= Companies (2nd Amendment) Act 2017 =

Indian parliamentary act for companies

The Companies (Amendment) Act of 2017 is a law in India that modifies the Companies Act, 2013, realigning sections to improve corporate governance and convenience of doing business in India while maintaining compliance and investor protection.

The introduction of the Companies Act, 2013, which replaced the previous Companies Act, 1956, was one of the most important legal reforms in recent years (1956 Act). Though the 2013 act was a start in the right way by introducing important improvements in areas like disclosures, investor protection, corporate governance, and so on, there were several instances of conflict and overreach within the legislation that made implementation challenges. In reality, more than 100 revisions to the 2013 Act have been made since its enactment.

As a result, in June 2015, the Companies Law Committee (CLC) was formed to present suggestions to remedy concerns resulting from the implementation of the 2013 Act.
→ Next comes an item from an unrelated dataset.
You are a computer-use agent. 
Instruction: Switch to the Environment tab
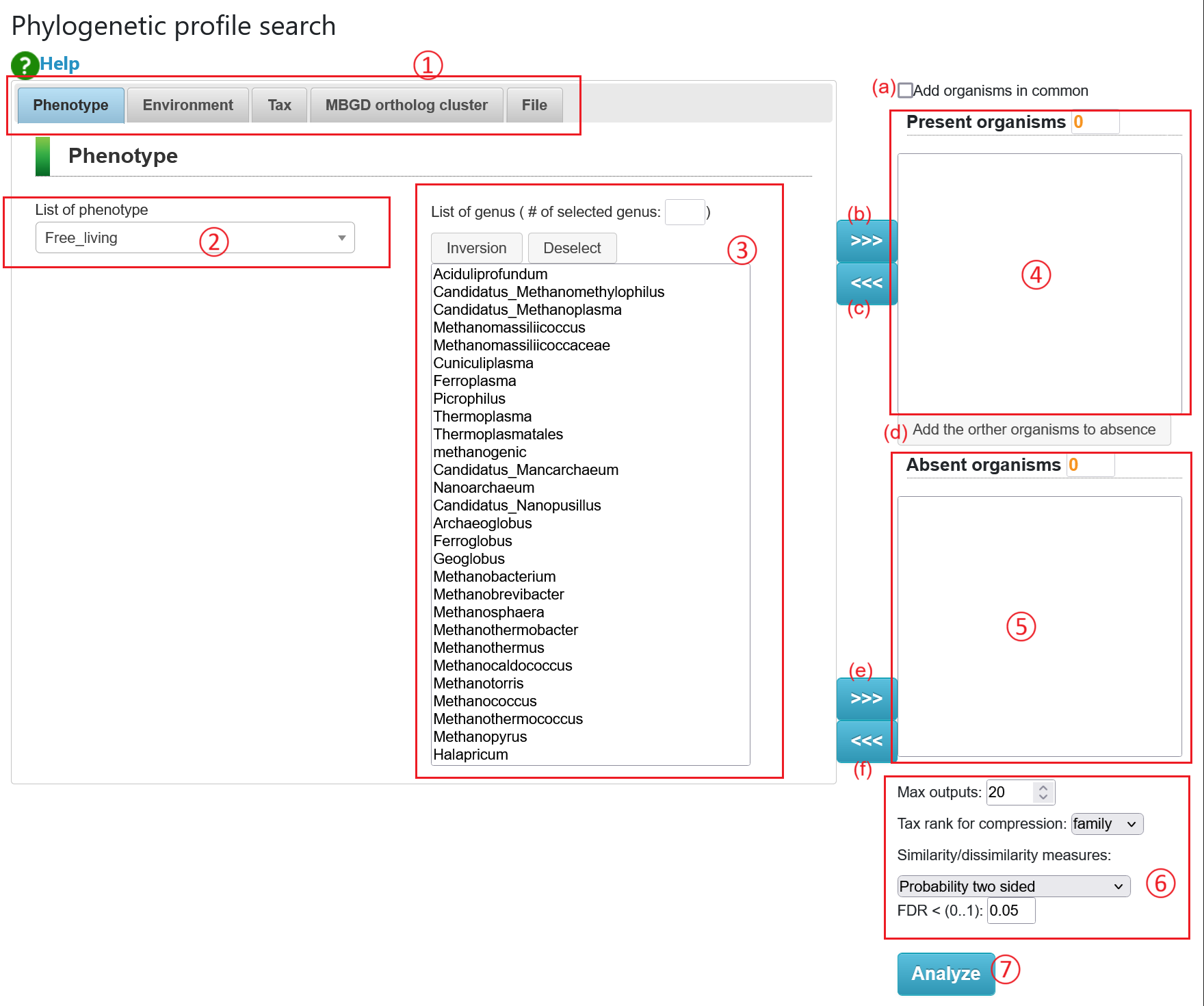coord(187,105)
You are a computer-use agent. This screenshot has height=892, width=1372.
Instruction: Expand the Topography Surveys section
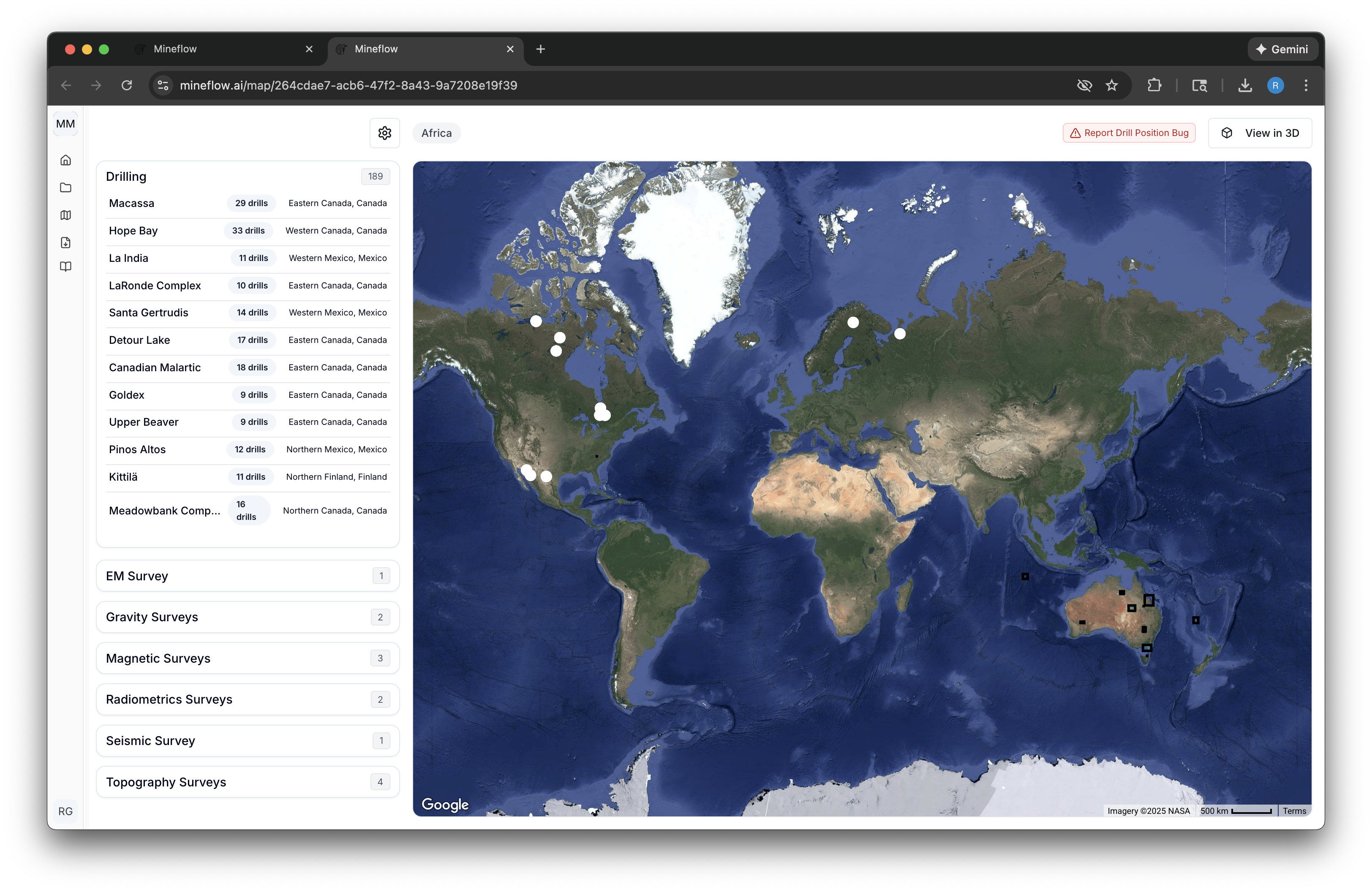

Based on the recommendations in the CLC report, the government tabled the Companies (Amendment) Bill, 2016 (Bill) in the Lok Sabha on March 16, 2016, which was passed by the Lok Sabha on July 27, 2017, and by the Rajya Sabha on December 19, 2017.

== History ==
The Companies (Amendment) Act, 2017, which was passed by the Lok Sabha on July 27, 2017, and the Rajya Sabha on December 19, 2017, gained the President of India assent on January 3, 2018, and was then published in the Indian Gazette.

The amending Act had taken effect on the date set by the Central Government in a notification published in the Official Gazette, with separate dates set for different parts of the Act.

The Amendment Act, which proposes a raft of amendments, aimed to realign various rules to make corporate governance and conducting business in India easier while maintaining compliance and investor protection.

== Key Changes ==

- Expansion of the term 'related party': The Amendment Act expands the definition of a related party to include "an investment company or enterprise of a company". This means that any company that receives investment from a corporate body will become an associate of that body corporate.
- Definition of a subsidiary company: The subsidiary will be determined on the basis of total voting power and not on the basis of total share capital. The holding company must control the composition of the board of directors or control more than half of the total voting power in the subsidiary.
- Rationalisation of penalties: One of the most acclaimed amendments made in the Amendment Act – the quantum of penalty will now be levied keeping in view the size of the company, nature of business, injury to public interest, nature and severity of default, repetition of default, etc.
- Management compensation: The Amendment Act eliminates the requirement for top management to obtain government approval for remuneration (exceeding 11 percent of profits). Instead, the matter must now be resolved by the company & shareholders.